Weryfikacja dwuetapowa w samochodzie? Muskowi wstyd, że nie zrobił tego wcześniej
Elon Musk słynie z tego, że obiecuje wiele rzeczy. Różnie natomiast bywa z dostarczeniem tych obietnic. W zeszłym roku CEO Tesli zapowiedział kilka usprawnień, w tym wprowadzenie weryfikacji duwetapowej.
17.08.2020 | aktual.: 18.08.2020 14:24
Niestety od tamtego momentu słuch o tej funkcji zaginął. Niedawno zapytał o nią na Twitterze jeden z fanów. Szef amerykańskiej korporacji przeprosił i przyznał się wprost, że to wręcz obciach, że jeszcze nie udało się jego firmie tego typu uwierzytelniania wprowadzić.
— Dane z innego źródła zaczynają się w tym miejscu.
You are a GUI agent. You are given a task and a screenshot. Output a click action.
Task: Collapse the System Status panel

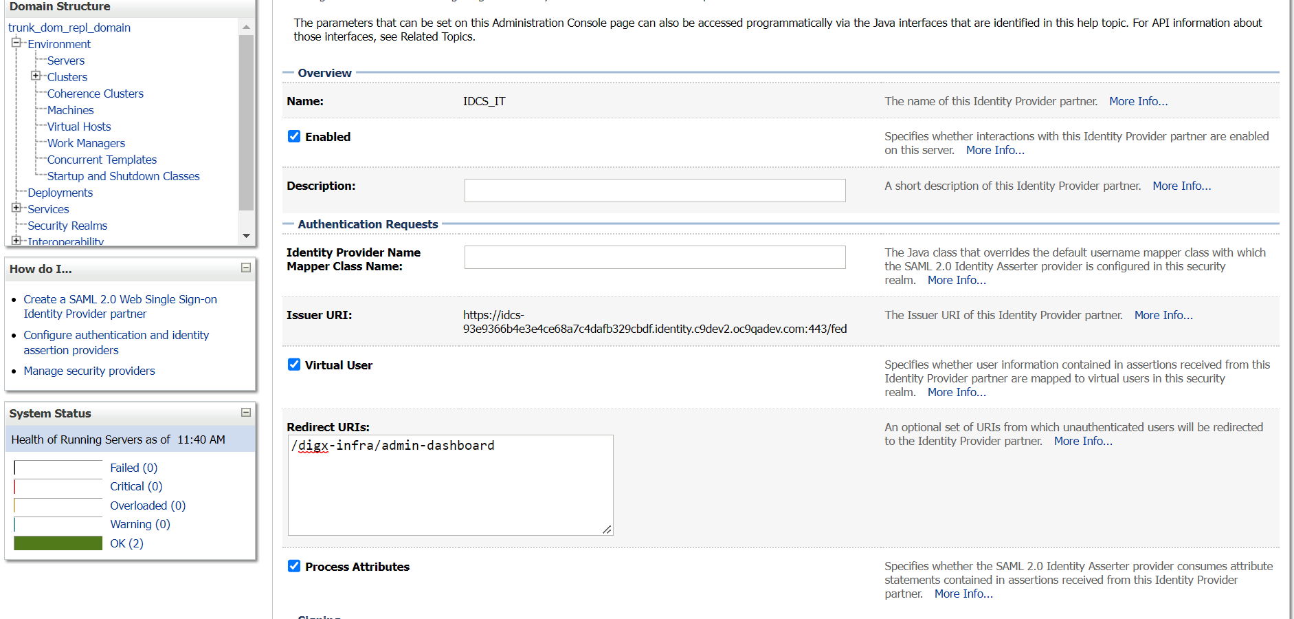click(246, 412)
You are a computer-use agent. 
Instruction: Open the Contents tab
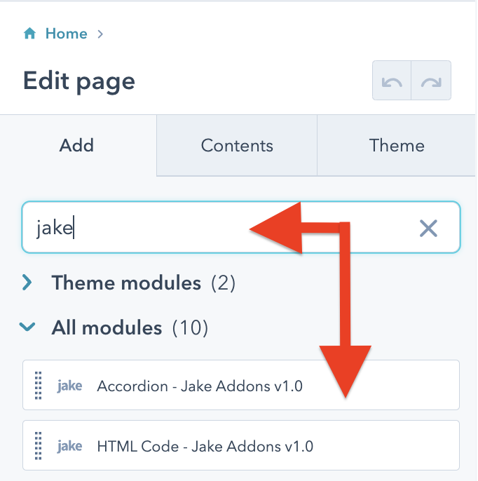[237, 146]
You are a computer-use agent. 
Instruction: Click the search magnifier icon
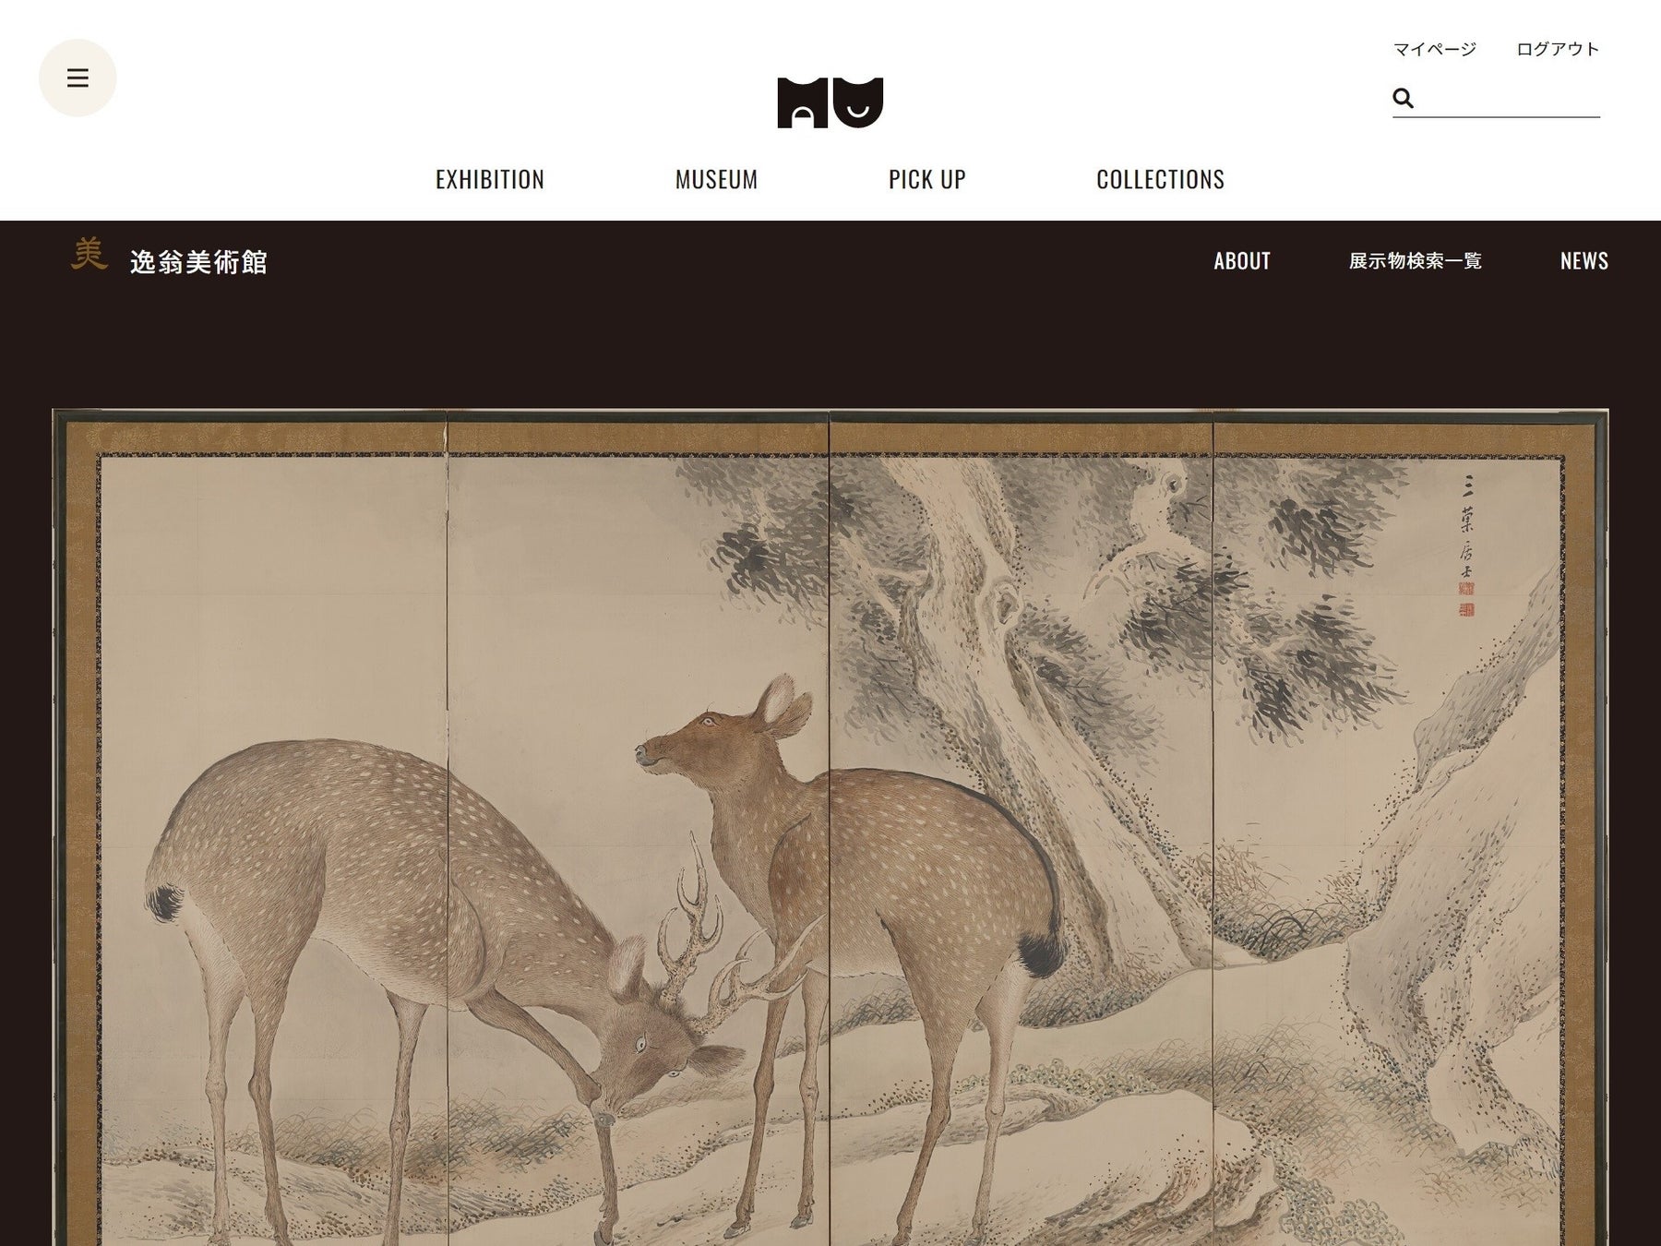click(1403, 98)
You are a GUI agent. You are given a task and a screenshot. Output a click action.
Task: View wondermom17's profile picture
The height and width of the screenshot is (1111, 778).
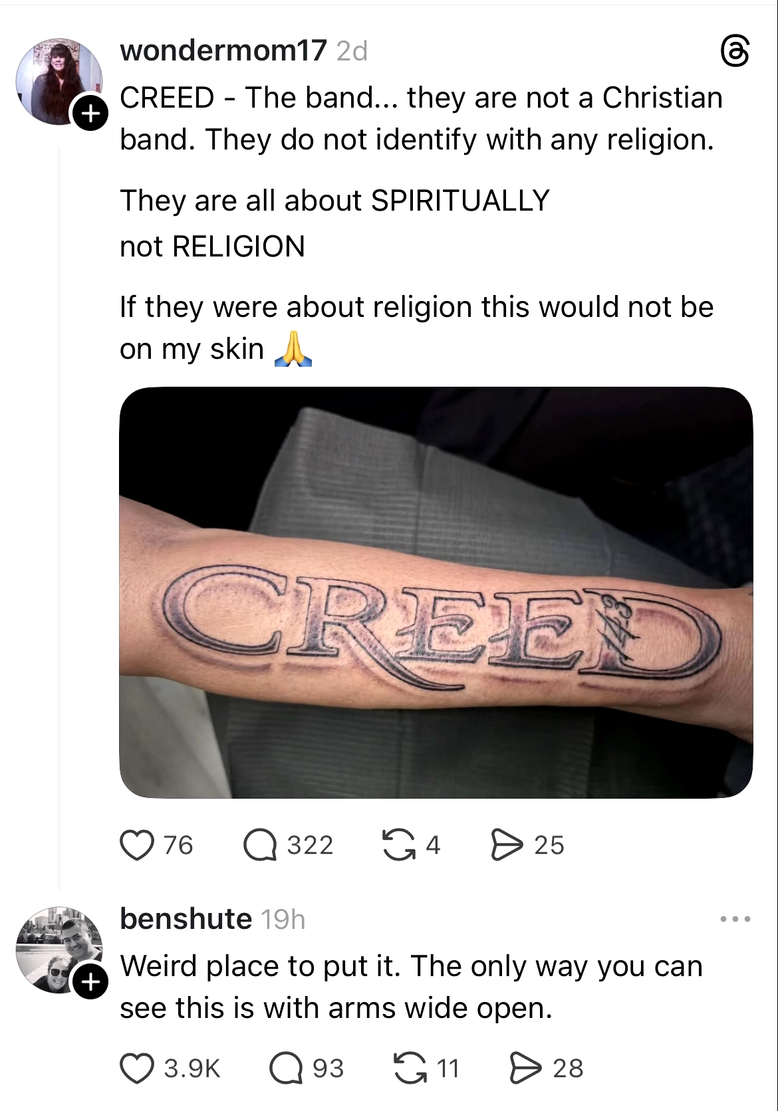[x=59, y=81]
Całe jednak szczęście, że - według Muska - weryfikacja dwuetapowa przechodzi właśnie przez ostatnią fazę testów wewnętrznych.
Uwierzytelnianie dwuskładnikowe Tesli będzie dostępne poprzez SMS-a lub aplikacje autoryzujące (np. Google Authenticator albo Microsoft Authenticator). Te dwa sposoby weryfikacji są zarazem najbezpieczniejszymi.
Wprowadzenie uwierzytelniania dwuskładnikowego poszerzyłoby wachlarz możliwości aplikacji Tesli. W tym momencie można kontrolować nią zdalnie pojazdy, zamykać i otwierać je, a także śledzić położenie i ruchy samochodu, rozpoczynać i kończyć ładowanie. W wybranych modelach można nawet uaktywnić autopilota.
[wppl=2030190]
Niestety Musk nie podał dokładnej daty wprowadzenia uwierzytelniania dwuskładnikowego.